■ **WORK TO COMPLETE**
Copy out each line of the material that includes the word "Given".
Start of THE INPUT
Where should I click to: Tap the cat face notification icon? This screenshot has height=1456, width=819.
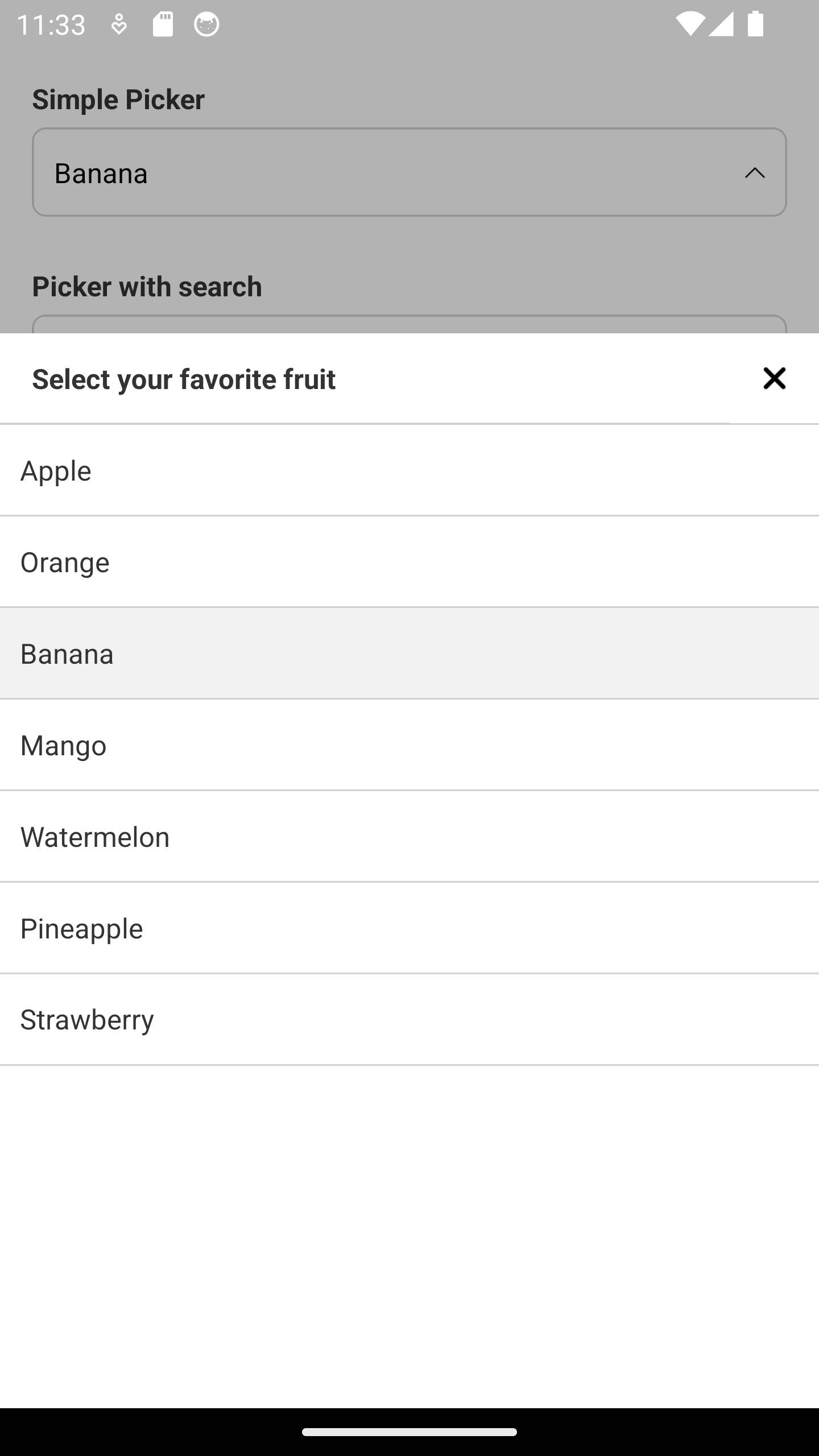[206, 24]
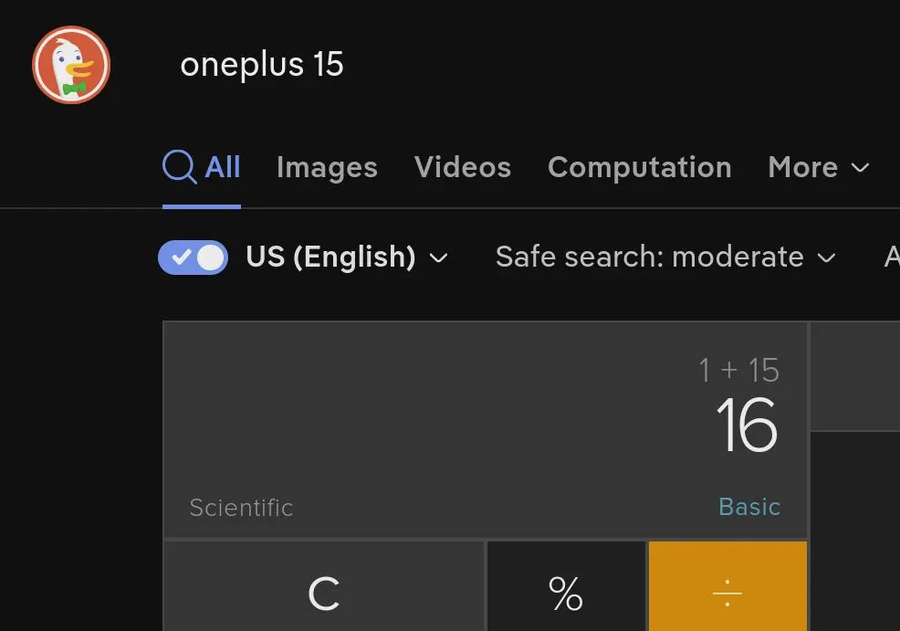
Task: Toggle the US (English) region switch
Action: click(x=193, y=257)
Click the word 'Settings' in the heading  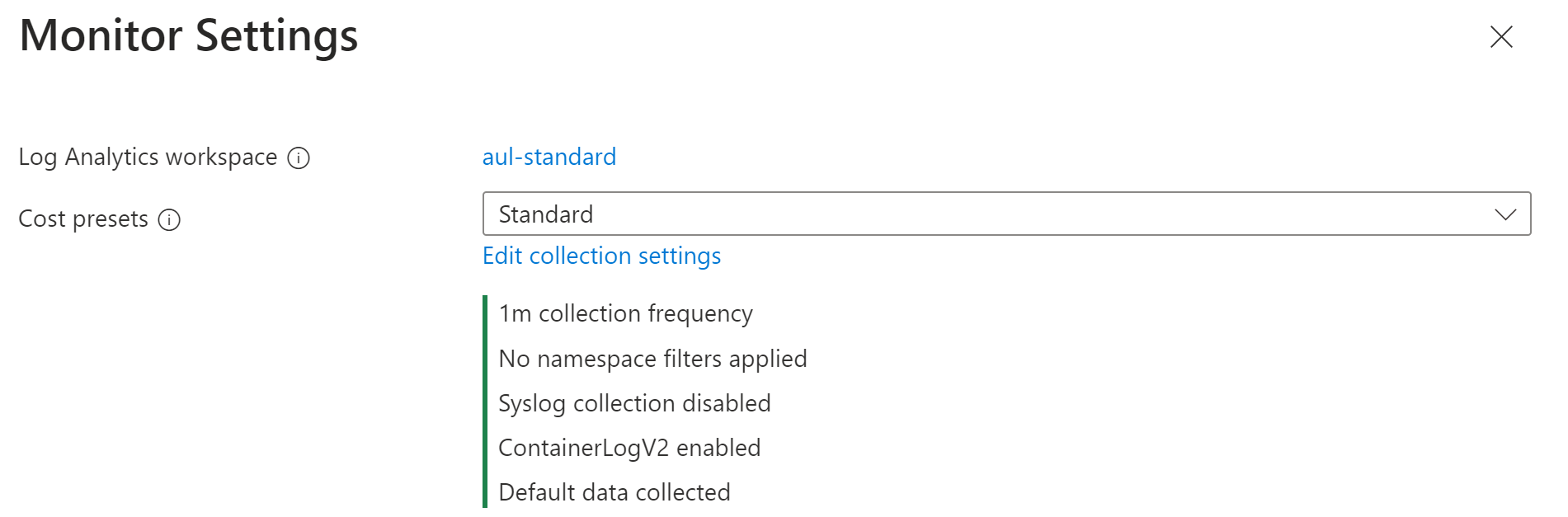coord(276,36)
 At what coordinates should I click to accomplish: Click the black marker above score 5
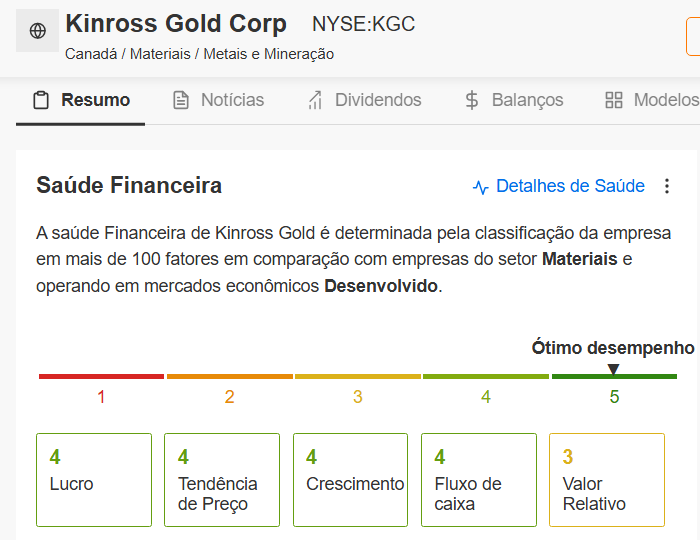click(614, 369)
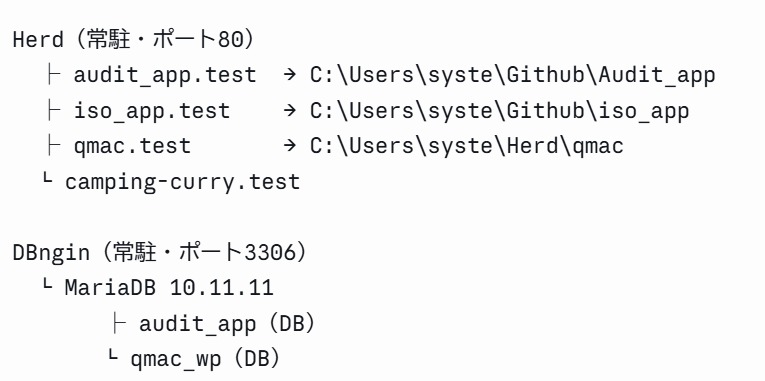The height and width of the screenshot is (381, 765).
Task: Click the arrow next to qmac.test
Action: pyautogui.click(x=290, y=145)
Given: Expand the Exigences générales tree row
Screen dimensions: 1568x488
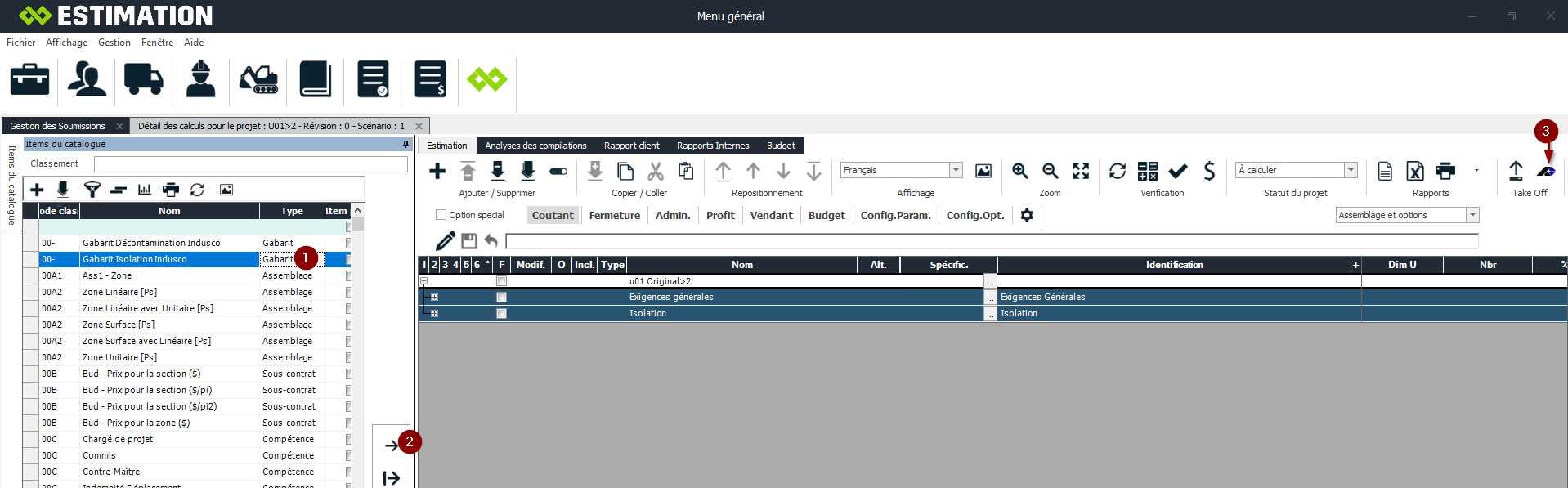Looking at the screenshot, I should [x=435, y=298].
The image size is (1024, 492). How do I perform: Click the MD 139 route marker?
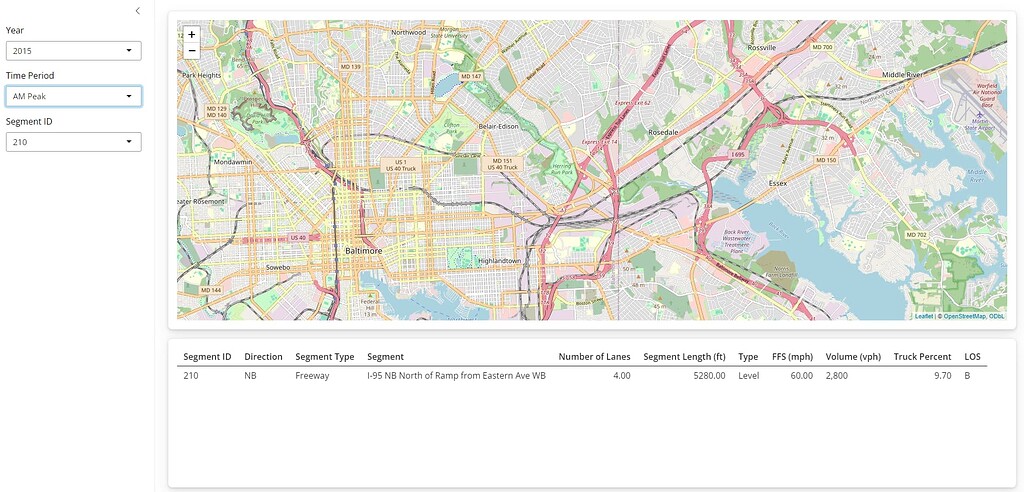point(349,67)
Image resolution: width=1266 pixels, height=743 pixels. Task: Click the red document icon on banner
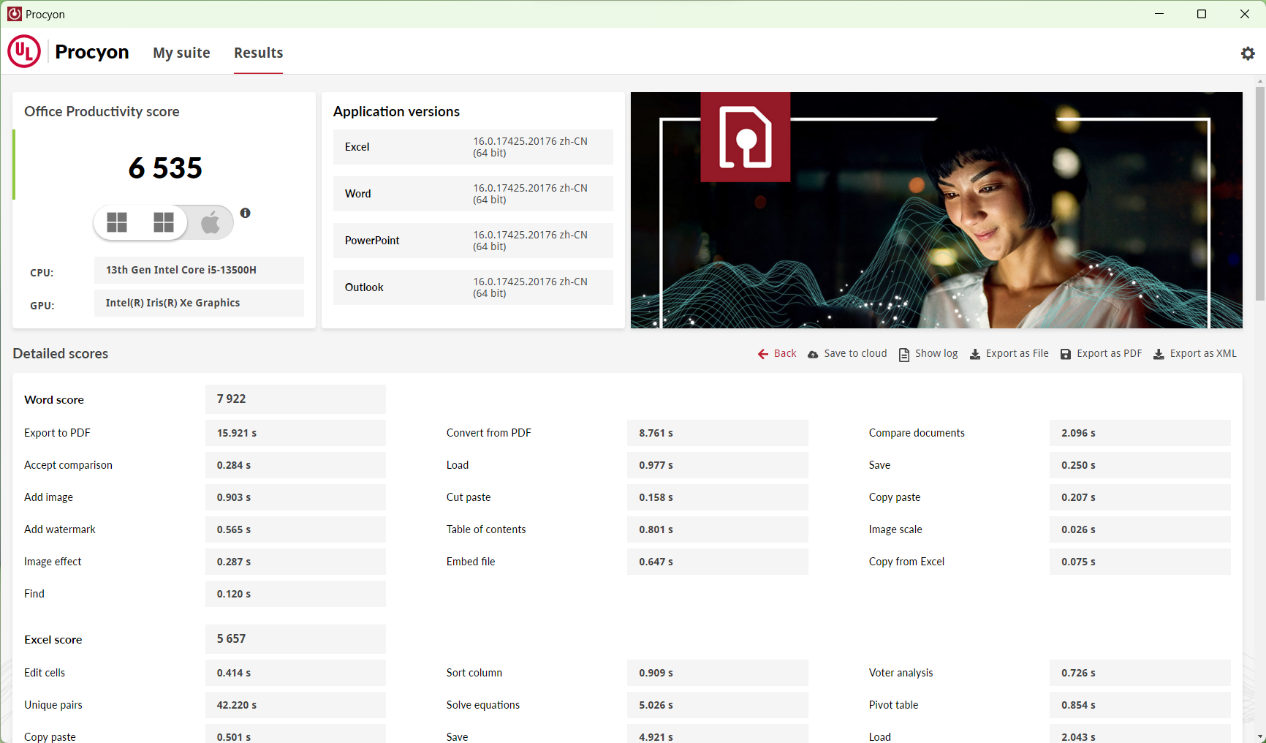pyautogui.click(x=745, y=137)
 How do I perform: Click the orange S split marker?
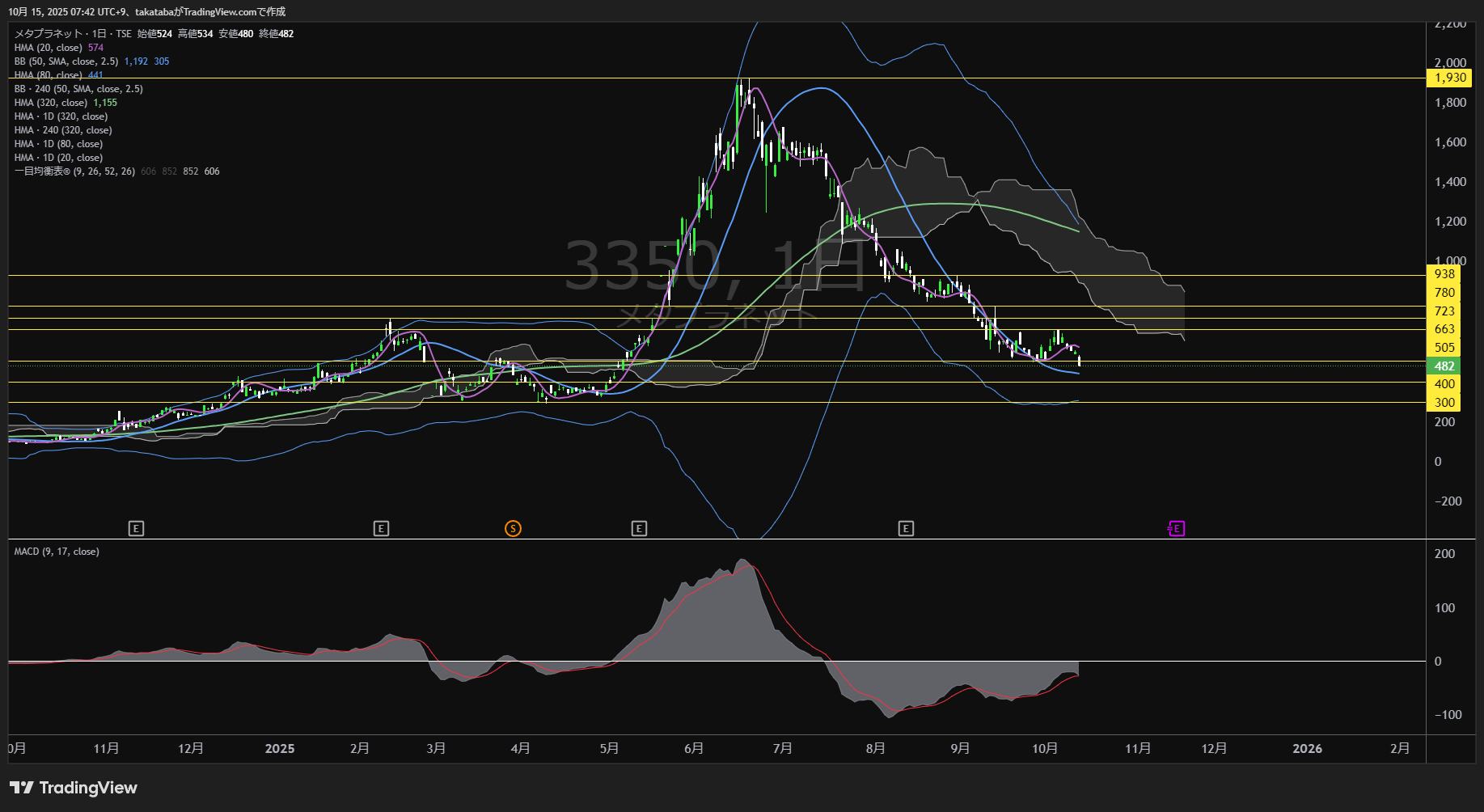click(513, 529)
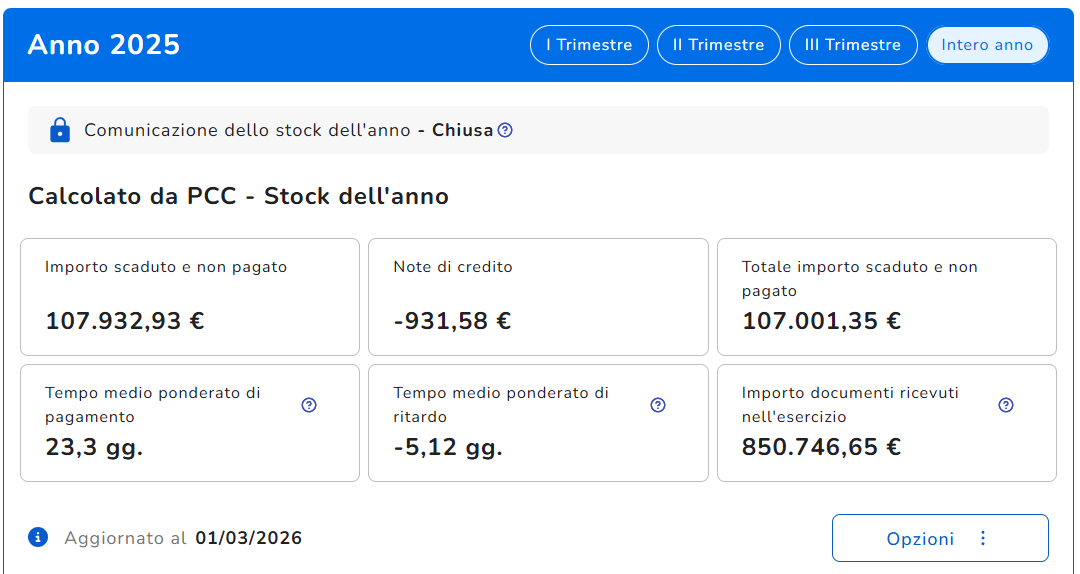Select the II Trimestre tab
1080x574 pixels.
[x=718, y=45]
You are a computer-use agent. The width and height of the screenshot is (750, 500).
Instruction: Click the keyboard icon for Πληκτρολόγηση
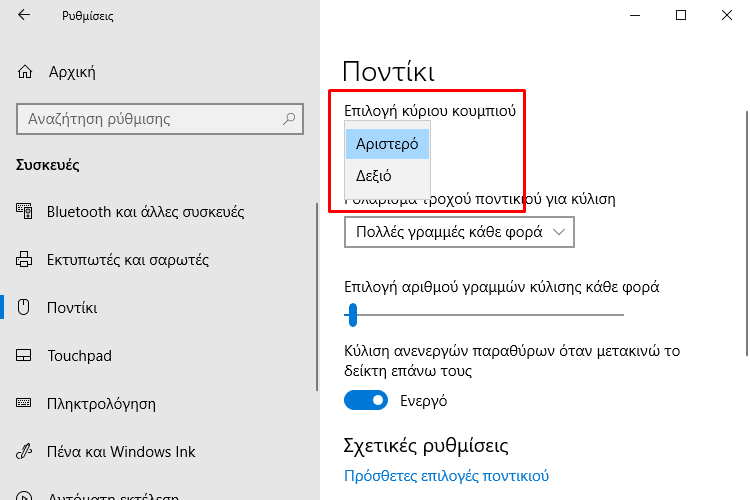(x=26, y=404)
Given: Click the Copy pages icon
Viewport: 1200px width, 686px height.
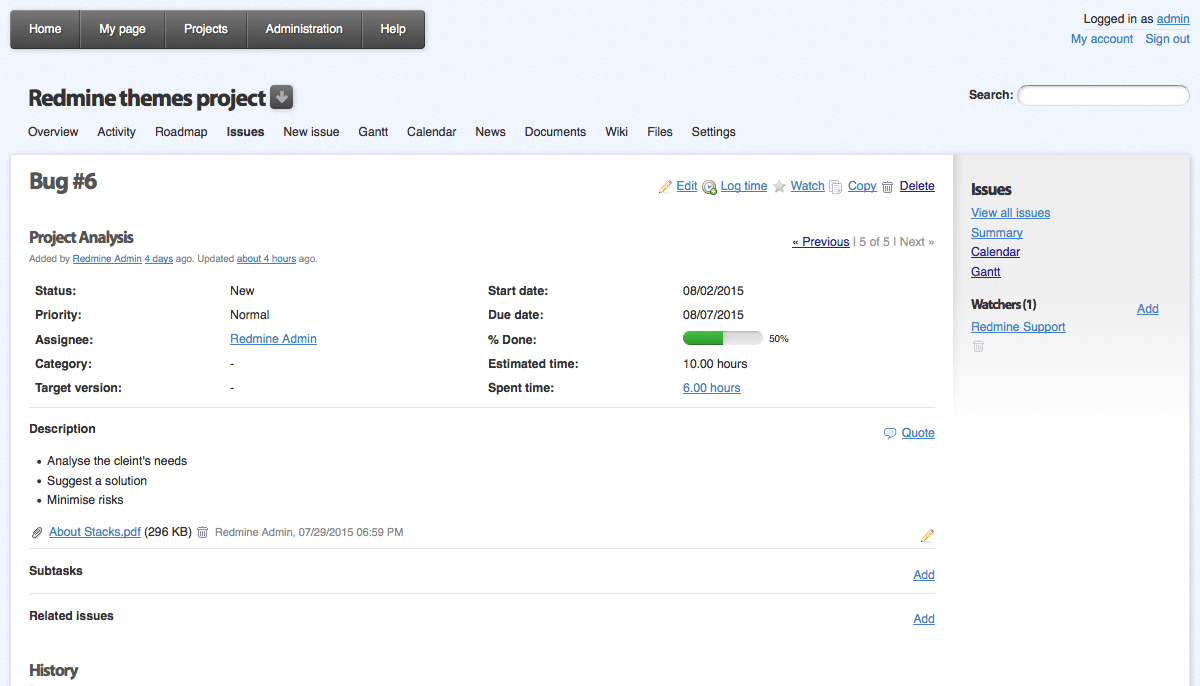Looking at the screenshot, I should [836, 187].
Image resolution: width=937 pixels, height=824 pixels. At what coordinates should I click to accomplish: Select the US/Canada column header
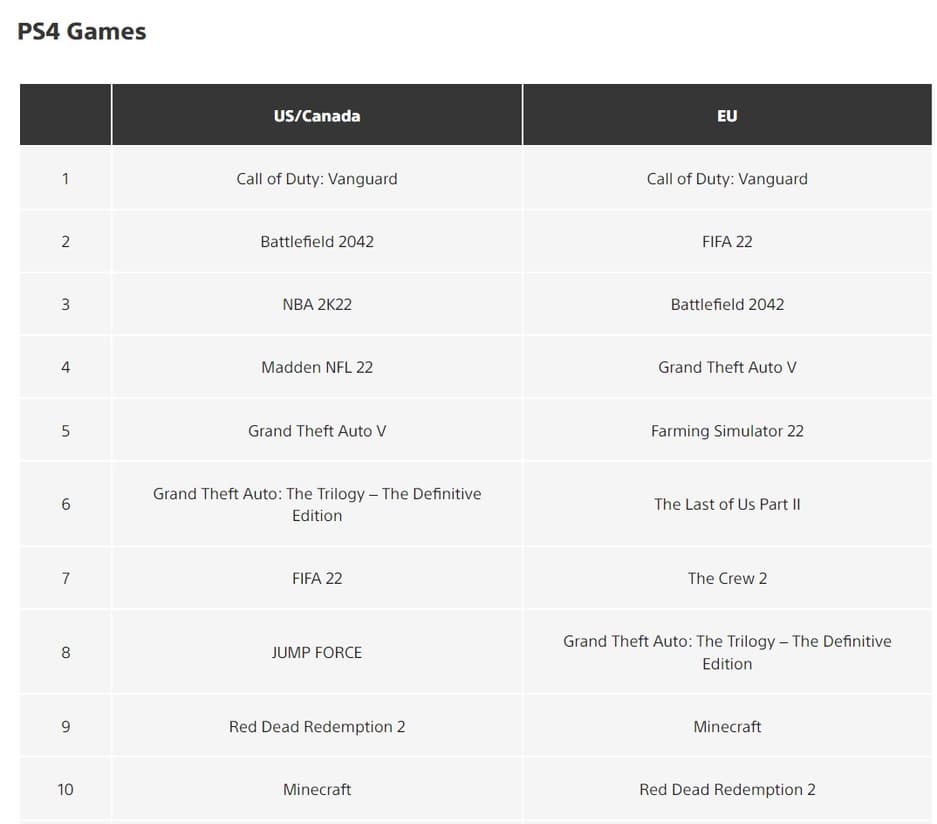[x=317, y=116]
End of THE INPUT
■ **ANSWER BOX**
Given: Expand the Exigences générales tree row
Given: Click the Copy pages icon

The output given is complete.